Les progressistes palestiniens comme la gauche israélienne qui reste puissante, doivent œuvrer dans le sens d’une résolution durable de ce conflit et il est de notre rôle de soutenir toute initiative de leur part. Nous devons relayer ces démarches positives, appelant à combattre la surenchère, favorisant le dialogue et apaisant les tensions intercommunautaires. Je pense aux guerrières de la paix, à Women Wage Peace et à tous ces organismes qui proposent de tisser des liens et de créer des ponts plutôt que des murs entre les deux côtés.
Ces militants de la paix sont souvent combattus férocement par les forces extrémistes des deux camps. Cela témoigne de la pertinence de leur juste combat.
Oui, il faut favoriser une reprise du dialogue. Pour cela, du côté palestinien, une véritable force démocratique et une construction politique tournant notamment le dos à la corruption sont nécessaires. Ne pas l’encourager, ne pas la favoriser reviendra de fait à fragiliser la démocratie israélienne ; Sans ces prérequis, aucune négociation n’est possible.

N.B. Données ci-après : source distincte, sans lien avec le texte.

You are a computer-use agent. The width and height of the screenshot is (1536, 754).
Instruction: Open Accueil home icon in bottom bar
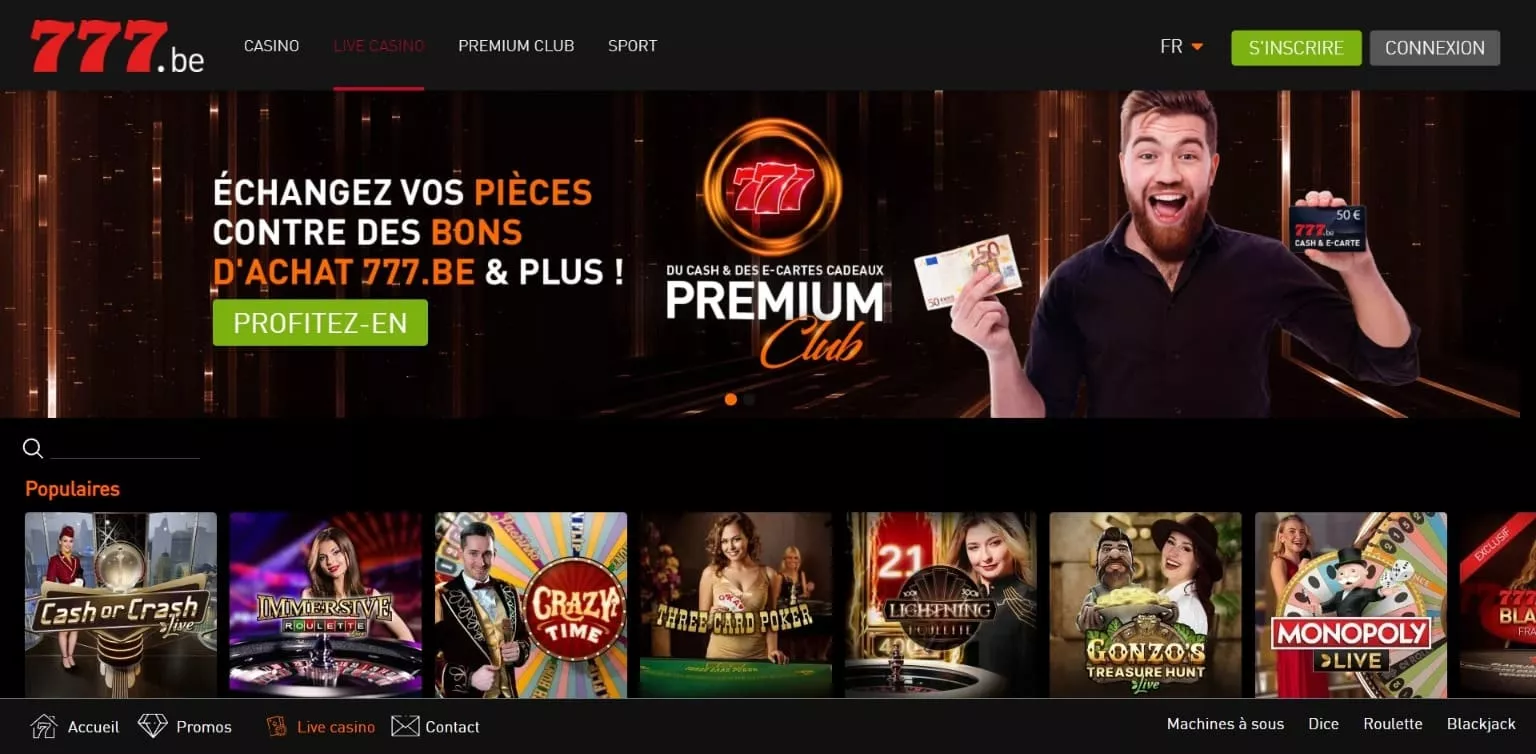44,726
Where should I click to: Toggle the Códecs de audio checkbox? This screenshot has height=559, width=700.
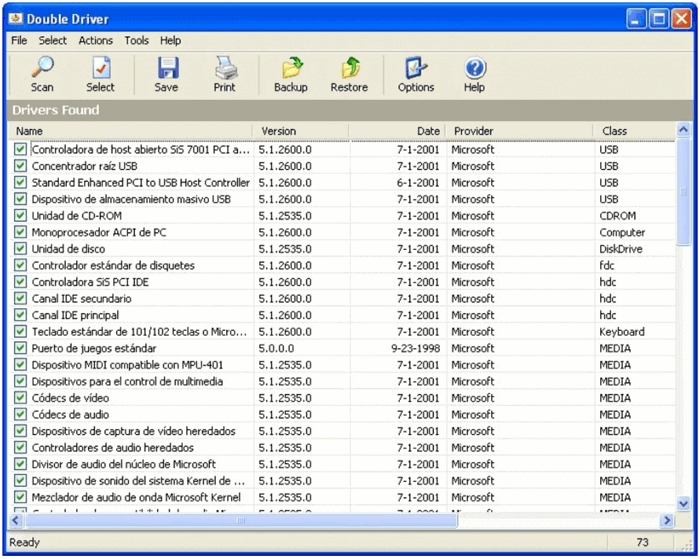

La France et l’Europe doivent insuffler une dynamique. Nous devons collectivement tout mettre en œuvre pour installer un climat de désescalade. Le rapport sénatorial de décembre 2022 porté par la Commission des affaires étrangères, de la défense et des forces armées du Sénat et son président de l’époque Christian Cambon, que je salue, est très inspirant tant dans son diagnostic que dans ses perspectives et recommandations. Après s’être rendus sur place, le but des auteurs du rapport était de s’interroger sur les chances de reprise d’un dialogue autour de la solution à deux États. Les conditions d’une nouvelle feuille de route ont été clairement définies. Il faut les relire.
En attendant un retour sur le chemin de la raison, ce sont les peuples d’Israël et de Palestine qui sont pris en otages ; une prise d’otages idéologique aux conséquences mortifères. Ce sont les enfants de ces deux peuples qui subissent les foudres de la violence. Ce sont les enfants de ces deux peuples qui seront marqués dans leur chair, au fer rouge de la guerre. Et pourtant ce sont les enfants de ces deux peuples qui ont la lourde charge de mettre un terme à cette guerre sans fin.
Les solutions existent. Elles reposent sur l’esprit de raison, le respect mutuel et la foi inébranlable en un avenir de paix.